• **Given records**:
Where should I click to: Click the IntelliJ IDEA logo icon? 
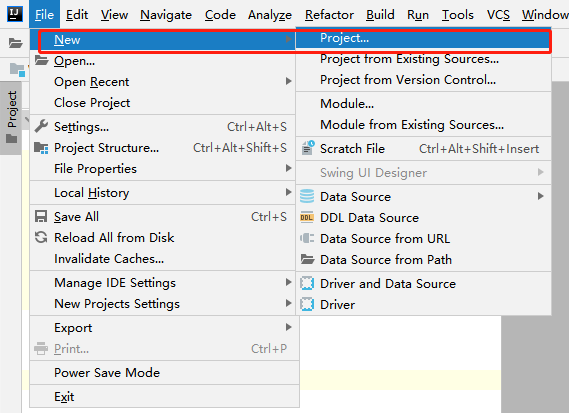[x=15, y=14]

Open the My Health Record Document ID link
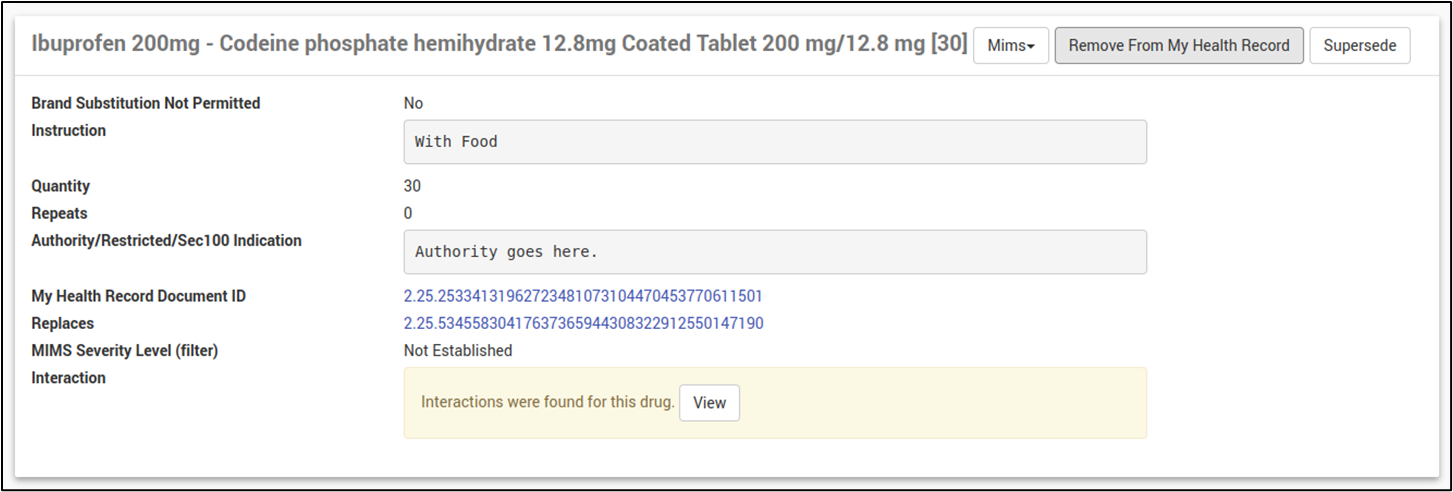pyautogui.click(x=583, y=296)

--

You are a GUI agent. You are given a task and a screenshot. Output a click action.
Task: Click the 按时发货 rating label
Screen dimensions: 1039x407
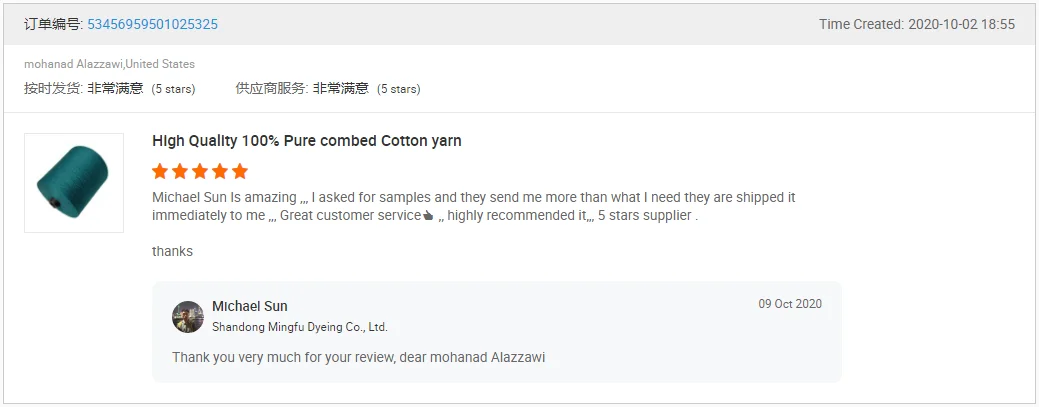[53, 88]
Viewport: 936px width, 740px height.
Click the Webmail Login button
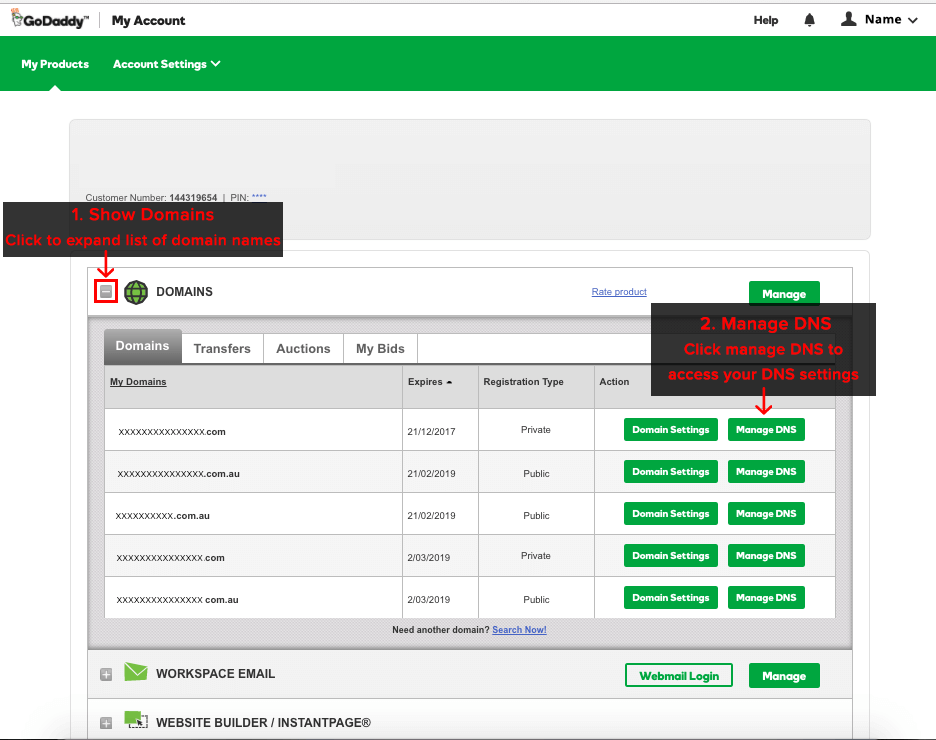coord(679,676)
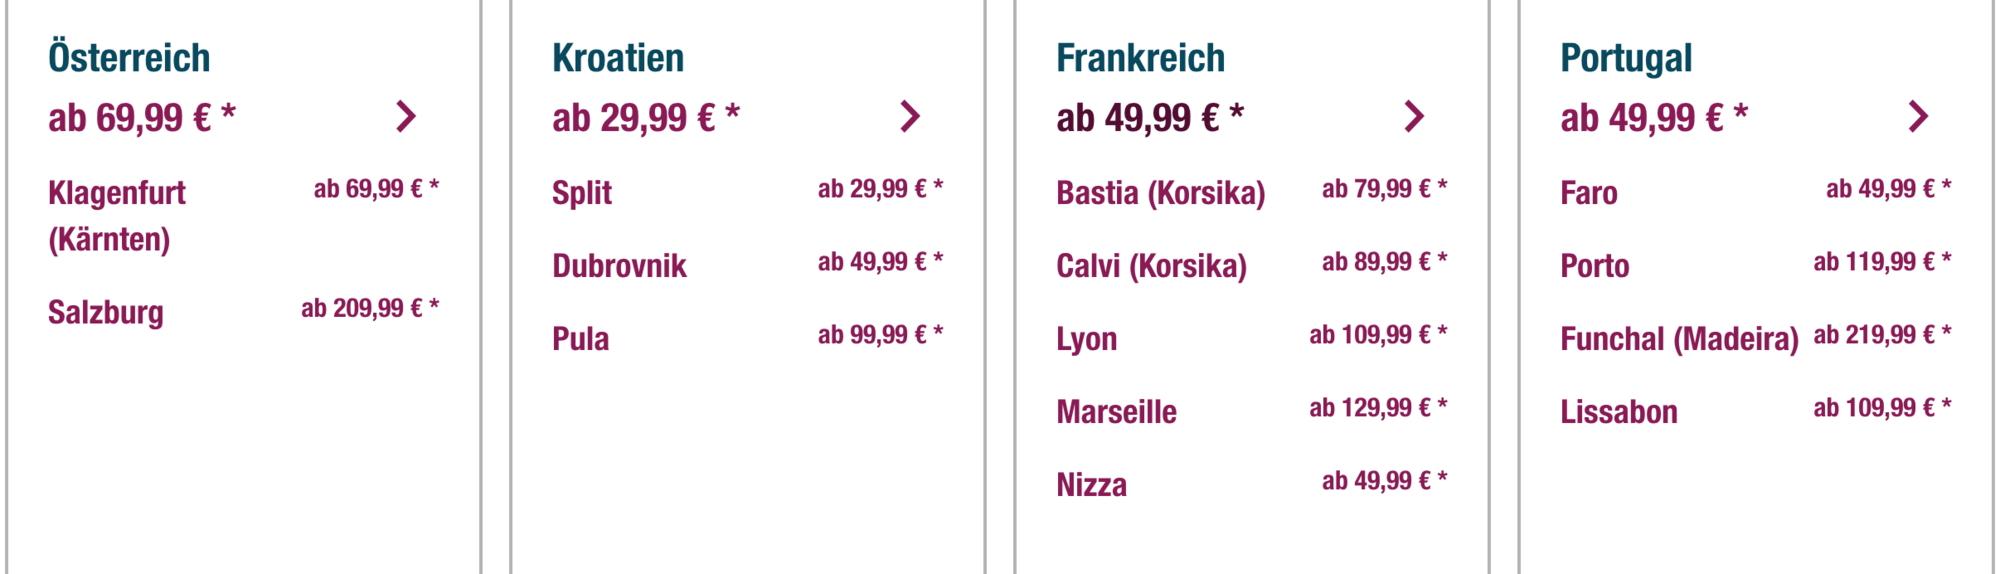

• **Work required**: Repeat the records word for word, beginning with the line containing "Where should I" and ending with the line containing "pyautogui.click(x=583, y=296)", both lines included. Leave the pictures out of your answer.

• **Written answer**:
Where should I click to: Click the IntelliJ IDEA logo icon? 
[x=15, y=14]

Open the My Health Record Document ID link
pyautogui.click(x=583, y=296)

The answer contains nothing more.